LGA calls for Government to return cash to councils
- Published on Wednesday, 24 October 2012 09:51
- Posted by Vicki Mitchem
Council leaders are calling on the Government to return money top-sliced from funding used to support disadvantaged children and families, so they can spend it on vital frontline services.
Ahead of the largest national conference on children's services, Sir Merrick Cockell, Chairman of the Local Government Association (LGA), has written to Education Secretary Michael Gove asking him to clarify why £150 million is to be removed from council funding in both 2013-14 and 2014-15.
Sir Merrick is asking for assurances that the money will be returned to councils amid concerns this further funding cut will severely hamper their ability to deliver vital early years and family intervention programmes, including Sure Start Children's Centres.
The LGA, which represents more than 350 councils in England and Wales, is concerned that the cut in funding that was once paid into the Early Intervention Grant (EIG) will leave councils less able to deliver targeted early support to children, young people and families.
The EIG is a non-ring fenced grant that was paid to councils to fund services including Sure Start centres, youth services and the Connexions careers advice service.
In July it emerged that from 2013-14 the EIG would no longer be paid as a separate grant but would be divided into other existing funding pots, with £150 million to be retained by the Department for Education in each of the 2013-14 and 2014-15 financial years for central purposes.

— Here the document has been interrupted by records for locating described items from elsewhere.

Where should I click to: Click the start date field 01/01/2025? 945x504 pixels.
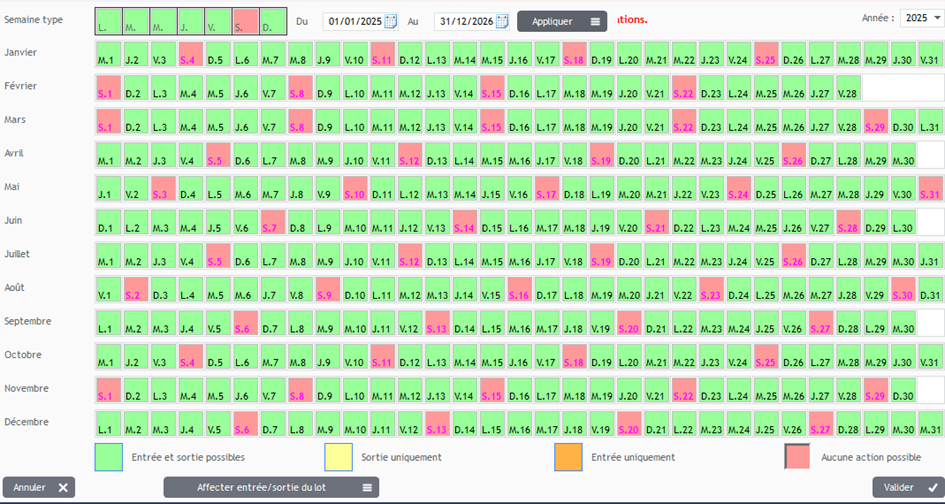pyautogui.click(x=350, y=21)
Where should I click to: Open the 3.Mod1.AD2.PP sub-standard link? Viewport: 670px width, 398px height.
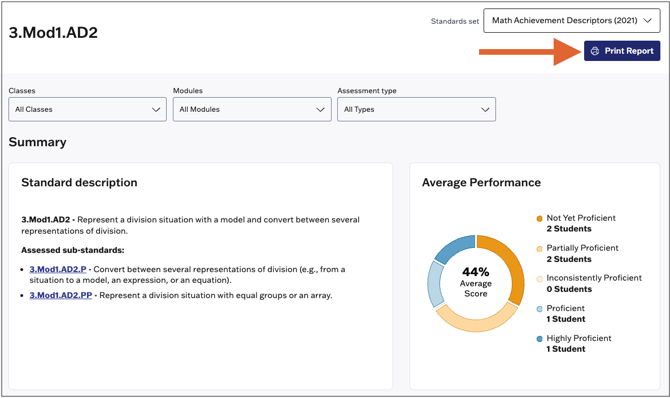point(61,295)
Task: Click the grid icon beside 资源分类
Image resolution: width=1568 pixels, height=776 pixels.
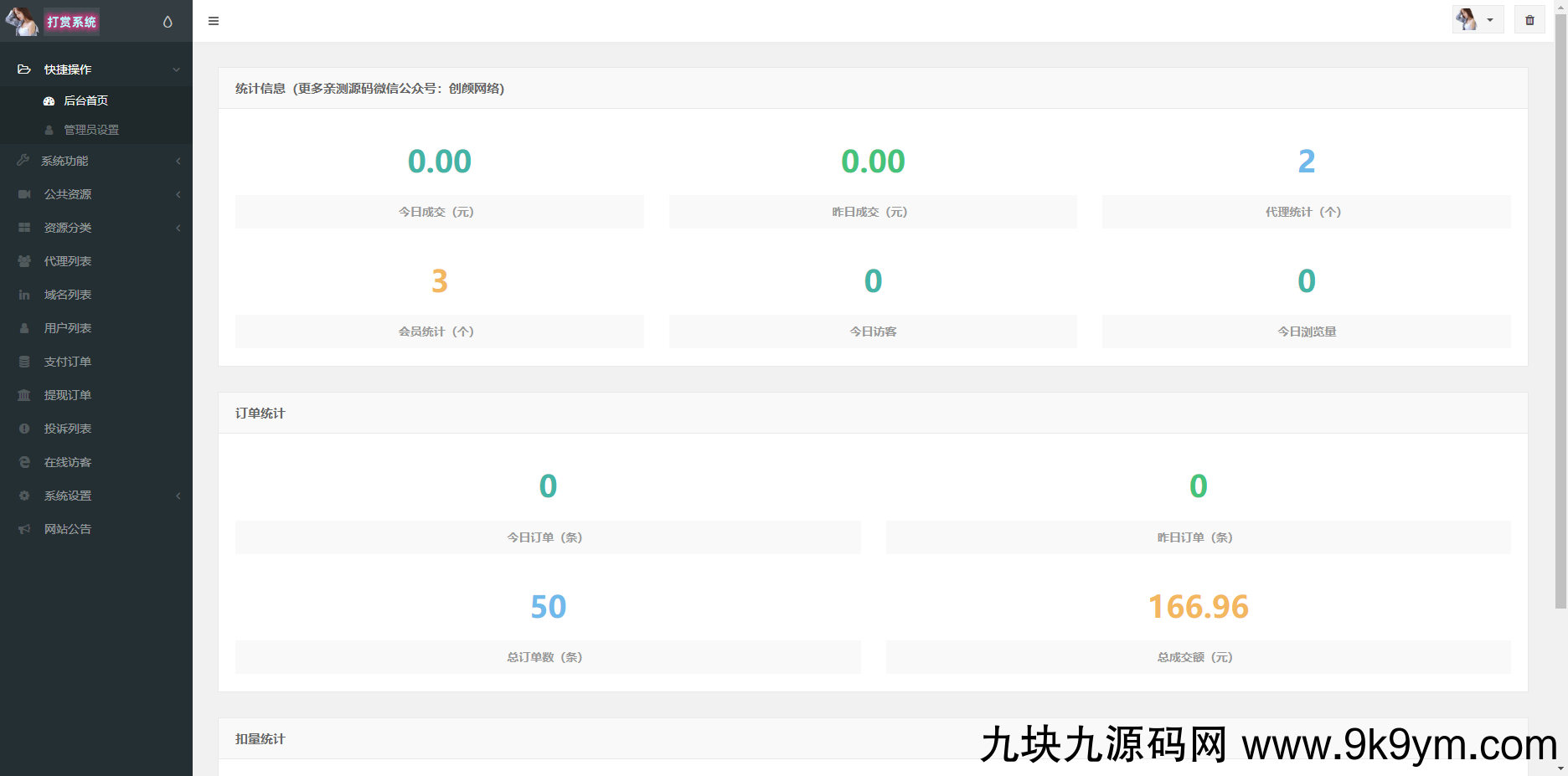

Council leaders are now calling on the Government to explain why the money, which was previously announced in the local government finance settlement, is being withheld and what exactly it will be used for.
Sir Merrick said:
"As far as we can see there is no justification for the removal of a top-slice of £300 million over the next two financial years.
"The Government has provided no explanation for this arbitrary reduction in the local government settlement as announced in the last Spending Review, nor has it offered any explanation for how the money will be used.
"We are asking for transparency and clarity over why money, that hard-pressed councils had previously banked on and budgeted for, is now being taken from them.
"This money is vital for funding services that many of the most disadvantaged in our society depend on. Councils have already taken a huge hit to their coffers. This arbitrary removal of millions of pounds will only increase the pressure on already over-stretched council budgets.
"Investing in early intervention has been shown to result in cost savings later on. Reducing councils' flexibility to respond to local needs and target early years support makes no sense if we are to improve the life chances of children and young people."